[FLASH-USERS] Improving the load balancing in FLASH
Mike Zingale
mzingale at scotty.ess.sunysb.edu
Tue Sep 8 09:43:04 EDT 2009
Brian is right -- the situation is entirely problem dependent. For cases
where you are locally refining only a small region of the domain,
subcycling in time can give you a big boost. Jonathan and I considered
cases that were typical to the applications that the FLASH center was
working on at the time -- large regions were typically refined.

◆ ◆ ◆ ◆ ◆ ◆ ◆

— To be done —
**a.** In the post about load balancing in FLASH, when can subcycling in time give a big boost?
**b.** Extend the mailing-list post on FLASH load balancing with a few sentences that pick up after its final sentence.

— Given material —

◆ ◆ ◆ ◆ ◆ ◆ ◆

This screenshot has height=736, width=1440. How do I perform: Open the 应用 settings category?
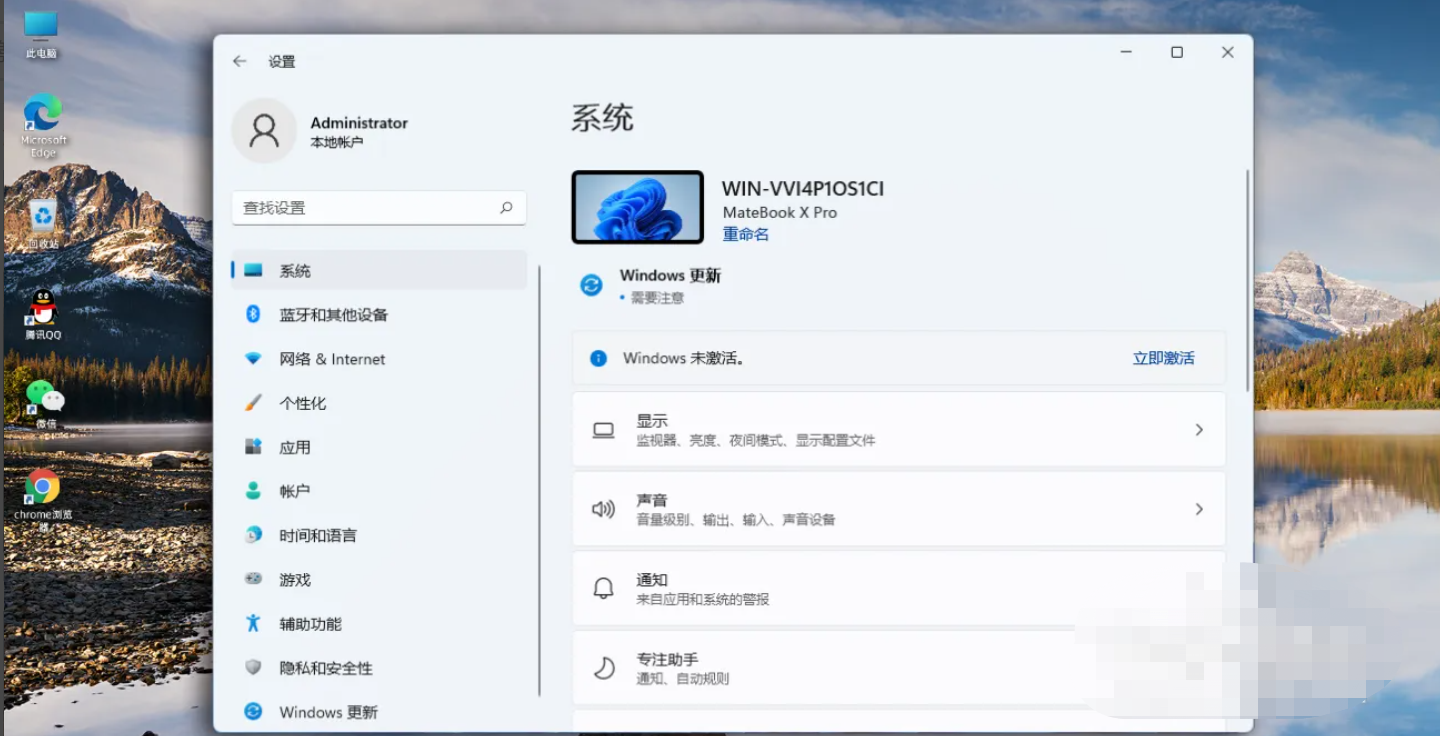pyautogui.click(x=294, y=447)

◆ ◆ ◆ ◆ ◆ ◆ ◆

— Answers below —
**a.** When only a small region of the domain is being locally refined.

**b.**
Mike
On Tue,
8 Sep 2009, Brian O'Shea wrote:
> In all fairness, the statement that Anshu made depends a lot on the type of
> problem you are using. For example, the Enzo AMR code is mainly used for
> astrophysical applications that are gravity-dominated, so most of the action
> takes place in a very small fraction of the simulation volume, and can use
> many levels of refinement. The only way that this sort of problem is
> tractable is by using adaptive time-stepping. One of the main complications
> of such an adaptive time-stepping scheme is keeping all of the mesh levels
> synched up. It also makes load-balancing a significant challenge - one is
> forced to distribute grids on a level-by-level basis, and if only a small
> fraction of the volume is refined (as in our cosmology simulations...) you
> destroy grid locality, which increases communication and decreases
> scalability.
>
> Brian
>
>> This was considered several years ago. Then Mike Zingale and Jonathan
>> Dursi proved that the computational savings from coarse blocks having
>> a coarse time step are too insignificant to be worth pursuing. This is
>> because the computational time in the finer blocks completely
>> dominates that in coarser blocks for the same area of computational
>> domain. I believe that study appeared in some proceedings, if you are
>> interested I can dig up the reference.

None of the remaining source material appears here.